A delicious, easy, and light cilantro lime baked salmon recipe with fresh and bright flavors. The salmon is seasoned simply with salt and pepper before baking. The recipe is gluten free, dairy free, and vegetarian.
- 2 6oz salmon fillets, skin on.
- 2 Tbsp avocado or olive oil
- 2 Tbsp Tamari, soy sauce, or liquid aminos
- ¼ cup lime juice
- 1 Tbsp lime zest
- 1 Tsp honey
- 2 Tbsp fresh chopped cilantro
- pinch of red pepper flakes
- salt and pepper, to taste
- Preheat your oven to 400 degrees. Line a rimmed baking sheet with aluminum foil, and set aside.
- Rinse the salmon, and pat dry. Arrange fillets on the foil, skin side down, and generously rub with avocado (or olive) oil. Season with salt and pepper.
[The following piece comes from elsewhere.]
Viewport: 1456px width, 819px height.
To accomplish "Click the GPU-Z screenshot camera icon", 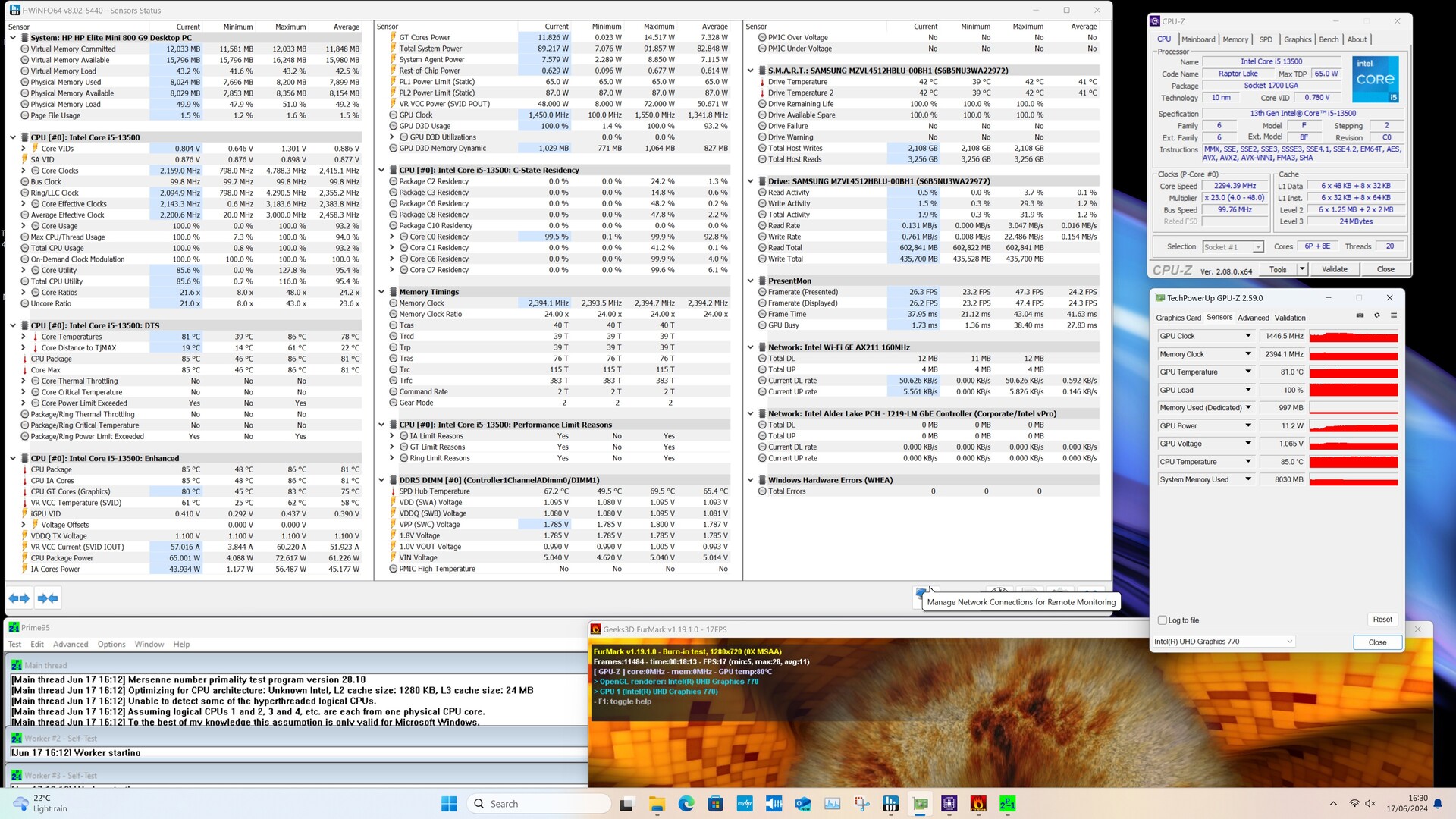I will (1360, 316).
- Bake for 15-20 minutes, or until the salmon is flaked easily with a fork. Be careful not to overcook. Remove the salmon skin carefully by sliding a stiff spatula between the flesh and the skin. Scrape off any remaining pieces that may have stuck to the fillet.
- While the salmon is cooking, make the sauce. In a small bowl, whisk together the Tamari, lime juice, lime zest, honey, cilantro, and red pepper flakes. Pour over top of the salmon just prior to serving.